----- RECORD EXCERPTS
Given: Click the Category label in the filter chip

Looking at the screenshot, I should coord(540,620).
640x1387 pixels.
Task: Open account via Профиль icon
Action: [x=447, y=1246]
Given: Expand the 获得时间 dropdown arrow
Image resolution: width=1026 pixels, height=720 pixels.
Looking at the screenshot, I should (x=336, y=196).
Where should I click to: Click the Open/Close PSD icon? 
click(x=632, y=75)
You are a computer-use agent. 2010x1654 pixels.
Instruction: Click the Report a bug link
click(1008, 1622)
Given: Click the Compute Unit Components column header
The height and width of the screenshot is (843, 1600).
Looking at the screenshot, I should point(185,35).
----------
- EXERCISE INSTRUCTIONS -
Can you change "dropdown arrow" to "dropdown menu" in the lines starting with the one containing "Given: Expand the 获得时间 dropdown arrow" and going on through the one containing "click(x=632, y=75)", and give back only those lines with nothing else altered?

- RESULT OF THIS TASK -
Given: Expand the 获得时间 dropdown menu
Image resolution: width=1026 pixels, height=720 pixels.
Looking at the screenshot, I should (x=336, y=196).
Where should I click to: Click the Open/Close PSD icon? 
click(x=632, y=75)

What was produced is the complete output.